Directives:
A. Write out the review of The Giver word for word, from "Lots of Questions, Few" down to "expectations.".
B. According to the review of The Giver, at what age do the society's children get their assignments?

Text block:
Lots of Questions, Few Answers in The Giver
Veronice Roth’s Divergent series and Suzanne Collins’s Hunger Games trilogy come to mind while reading Lois Lowry’s The Giver. In all of these books, there is a fictional world where
children are asked to do the impossible, and they in some way rebel against
expectations.
In The Giver,
Jonas is born into a Utopian society, birthed by a woman specifically tasked
with bearing children for the community, and given to his family unit for
rearing. At the age of 12, the society’s children are given their
assignments-the jobs they will have for the rest of their lives. Jonas is given
the unique job of the Receiver, and will be trained by the one and only other
receiver/giver. The older receiver, an elderly and exhausted man, has been collecting
all the memories from the society, holding them to himself, so as not to upset
the rest of the population with feelings like pain, loneliness, and loss.
The society is supposedly perfect, but Jonas doesn’t think
so. He thinks his people should feel all the feelings that the receiver, and
soon he, keep for them. When he learns that his people kill unhealthy children
and the elderly when they are no longer useful, his inner-conflict begins.

Data:
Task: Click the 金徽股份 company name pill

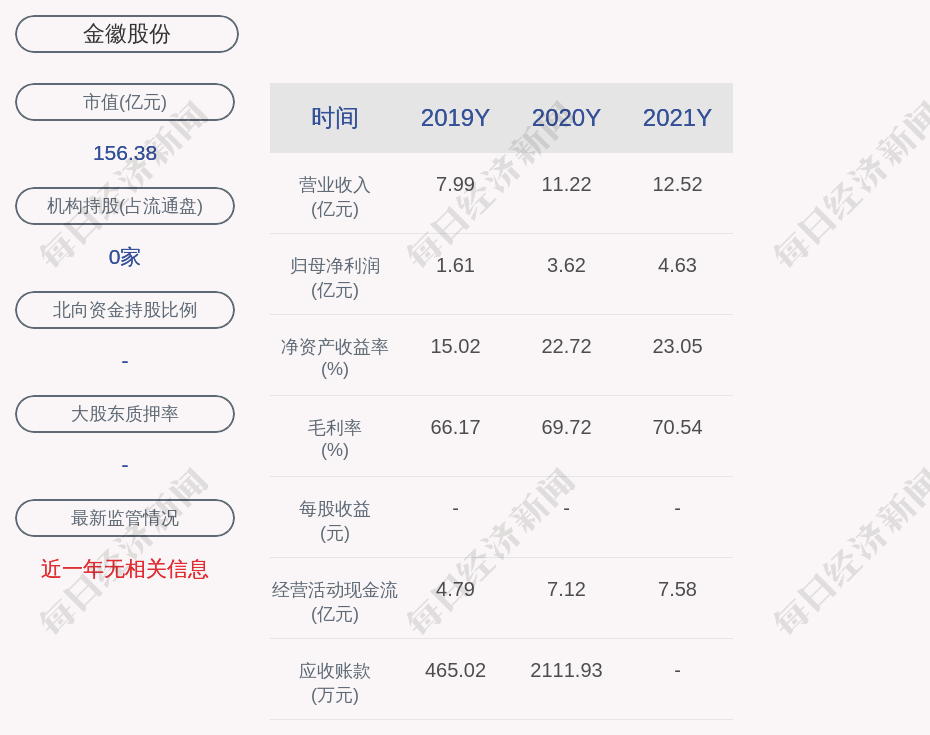Action: pyautogui.click(x=127, y=34)
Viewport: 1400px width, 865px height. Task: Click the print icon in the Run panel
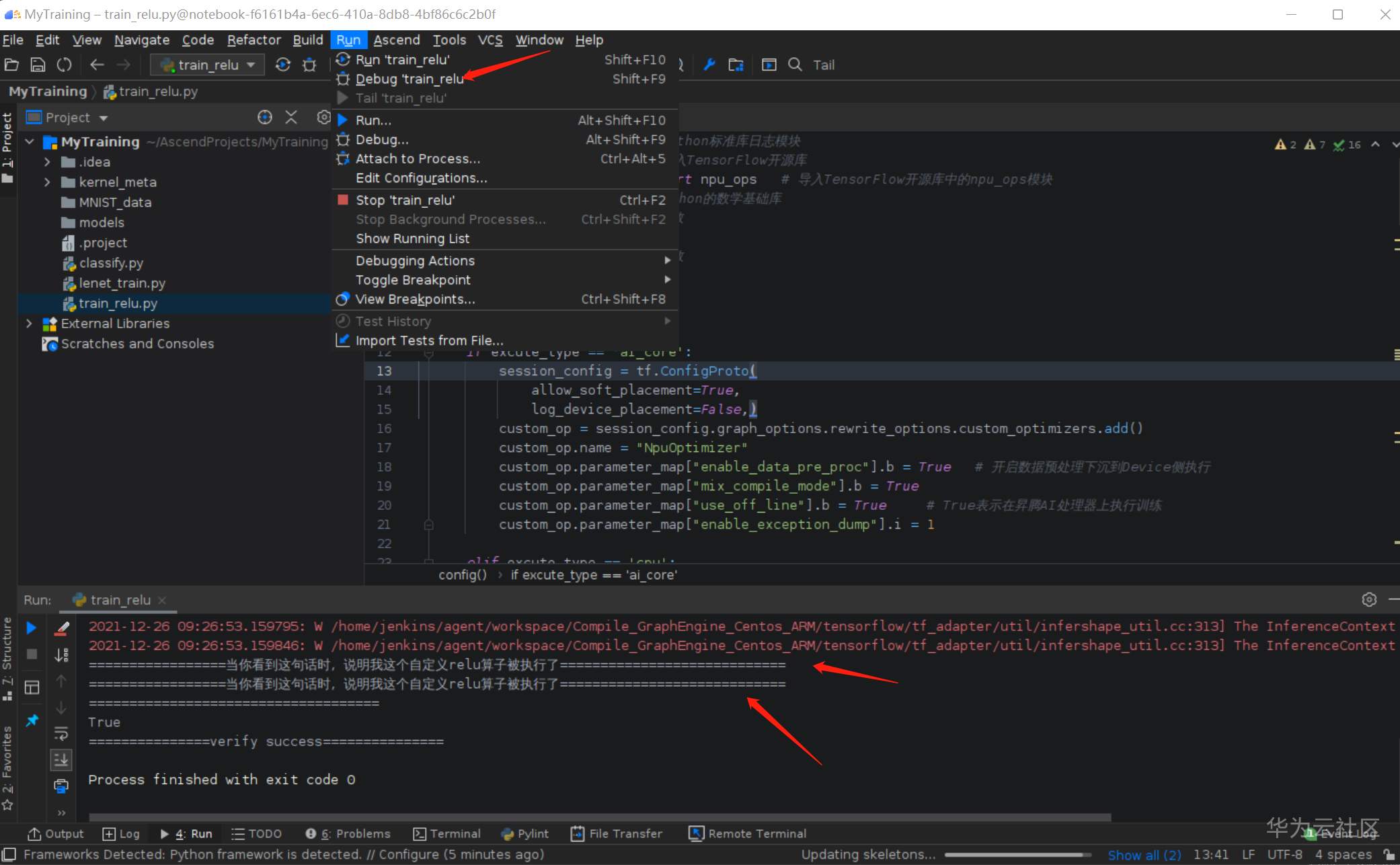tap(61, 786)
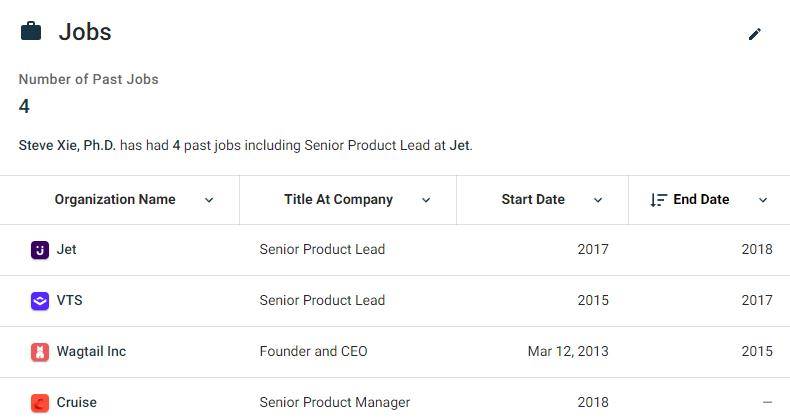Image resolution: width=790 pixels, height=420 pixels.
Task: Select the End Date column header
Action: point(701,199)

List of solutions:
A.
Lots of Questions, Few Answers in The Giver
Veronice Roth’s Divergent series and Suzanne Collins’s Hunger Games trilogy come to mind while reading Lois Lowry’s The Giver. In all of these books, there is a fictional world where
children are asked to do the impossible, and they in some way rebel against
expectations.

B. At the age of 12.